Virus-Specific Antibody, Viral Load, and Disease Severity in Respiratory Syncytial Virus Infection

Abstract

Background: Maternally derived serum antibody and viral load are thought to influence disease severity in primary respiratory syncytial virus (RSV) infection. As part of the AsPIRES study of RSV pathogenesis, we correlated various serum antibody concentrations and viral load with disease severity.

Methods: Serum neutralizing antibody titers and levels of immunoglobulin G (IgG) to RSV fusion protein (F), attachment proteins of RSV group A and B, the CX3C region of G, and nasal viral load were measured in 139 full-term previously healthy infants with primary RSV infection and correlated with illness severity.

Results: Univariate analysis showed no relationship between measures of serum antibody and severity. However, a multivariate model adjusting for age at the time of infection found a significant 0.56 decrease in severity score for each 2-fold increase in antibody concentration to RSV F. The benefit of antibody was greatest in infants ≤ 2 months of age. Additionally, estimated antibody titer at birth was correlated with age at infection, suggesting that higher antibody titers delay infection. Viral load did not differ by illness severity.

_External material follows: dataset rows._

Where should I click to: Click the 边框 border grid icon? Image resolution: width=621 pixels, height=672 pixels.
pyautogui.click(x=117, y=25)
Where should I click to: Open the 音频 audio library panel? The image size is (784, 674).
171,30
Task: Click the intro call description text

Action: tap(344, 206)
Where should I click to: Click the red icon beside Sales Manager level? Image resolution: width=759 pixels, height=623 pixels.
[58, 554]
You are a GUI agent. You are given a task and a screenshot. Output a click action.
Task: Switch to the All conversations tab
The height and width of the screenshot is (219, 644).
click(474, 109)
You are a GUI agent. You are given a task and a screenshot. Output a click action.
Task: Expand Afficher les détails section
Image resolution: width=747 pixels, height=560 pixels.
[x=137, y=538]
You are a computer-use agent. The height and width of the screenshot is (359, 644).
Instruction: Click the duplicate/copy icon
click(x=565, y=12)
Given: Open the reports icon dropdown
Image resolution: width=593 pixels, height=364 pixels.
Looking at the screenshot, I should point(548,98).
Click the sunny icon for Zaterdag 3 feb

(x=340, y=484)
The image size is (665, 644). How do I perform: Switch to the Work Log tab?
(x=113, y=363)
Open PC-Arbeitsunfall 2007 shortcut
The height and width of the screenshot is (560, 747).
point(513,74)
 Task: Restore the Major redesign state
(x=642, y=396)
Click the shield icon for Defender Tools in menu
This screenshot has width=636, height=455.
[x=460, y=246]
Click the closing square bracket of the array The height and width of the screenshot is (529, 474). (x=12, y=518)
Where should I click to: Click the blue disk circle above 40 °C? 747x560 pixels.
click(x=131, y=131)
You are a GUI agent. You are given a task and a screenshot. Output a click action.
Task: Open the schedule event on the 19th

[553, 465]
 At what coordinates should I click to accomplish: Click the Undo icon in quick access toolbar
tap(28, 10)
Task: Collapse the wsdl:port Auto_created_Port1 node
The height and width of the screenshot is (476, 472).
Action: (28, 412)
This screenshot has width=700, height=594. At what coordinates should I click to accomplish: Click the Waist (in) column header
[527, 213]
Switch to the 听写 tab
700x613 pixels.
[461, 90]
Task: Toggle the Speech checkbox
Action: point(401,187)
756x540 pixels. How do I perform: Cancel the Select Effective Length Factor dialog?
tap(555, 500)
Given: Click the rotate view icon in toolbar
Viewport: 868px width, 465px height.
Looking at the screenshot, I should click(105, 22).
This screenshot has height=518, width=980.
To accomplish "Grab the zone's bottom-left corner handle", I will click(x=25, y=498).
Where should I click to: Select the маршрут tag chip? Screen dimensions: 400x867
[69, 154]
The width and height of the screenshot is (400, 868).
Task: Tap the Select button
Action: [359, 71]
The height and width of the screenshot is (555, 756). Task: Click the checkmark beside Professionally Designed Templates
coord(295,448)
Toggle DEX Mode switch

Conclusion: Our data support the concept of maternal immunization with an RSV vaccine during pregnancy as a strategy for reducing the burden of RSV infection in full-term healthy infants exposed to RSV during their first winter.

Figure 1.

Relationship of the global respiratory severity score (GRSS) and anti–respiratory syncytial virus (RSV) antibody titers. Reported slope P values were calculated by a regression t test. A, Antibody to RSV fusion protein (F) for all infants. B, Antibody to attachment protein of group A RSV (Ga) for group A infections (Ga_A). C, Neutralizing antibody to group A RSV for group A infection (MNA_A). D, Relationship between GRSS and age at time of infection.

Figure 2.

Relationship of antibody titers and age at the time of infection. Disease severity was categorized as mild (global respiratory severity score [GRSS] ≤ 3.5; open circles) or severe (GRSS > 3.5; closed circles). Reported ρ and P values were calculated by the Spearman correlation test. A, Antibody to respiratory syncytial virus (RSV) fusion protein (F). B, Antibody to attachment protein of group A RSV (Ga) for group A virus infection (Ga_A). C, Neutralizing antibody to group A RSV for group A infection (MNA_A). D, Neutralizing antibody to group B RSV for group B infection (MNA_B).

Figure 3.

Relationship between antibody titer and severity (global respiratory severity score [GRSS]) for infants ≤ 2 months of age. GRSS is plotted against antibody to respiratory syncytial virus (RSV) fusion protein (F) for infants 0.5–1.0 months of age (A) and infants 1.1–2.0 months of age (B) and against neutralizing antibody for group A RSV infections (MNA_A) for the same age groups (C and D).

Figure 4.

Relationship of estimated antibody titers at birth and time to respiratory syncytial virus (RSV) infection in mild (global respiratory severity score [GRSS] ≤ 3.5; open circles) or severe (GRSS > 3.5; closed circles) illness. The estimated antibody titer at birth is plotted against the age at which RSV infection was identified. Reported ρ and P values were calculated by the Spearman correlation test. A, Antibody to RSV fusion protein (F). B, Antibody to attachment protein of group A RSV (Ga) for group A virus infection (Ga_A). C, Antibody to attachment protein of group B RSV (Gb) for group A virus infection (Ga_B).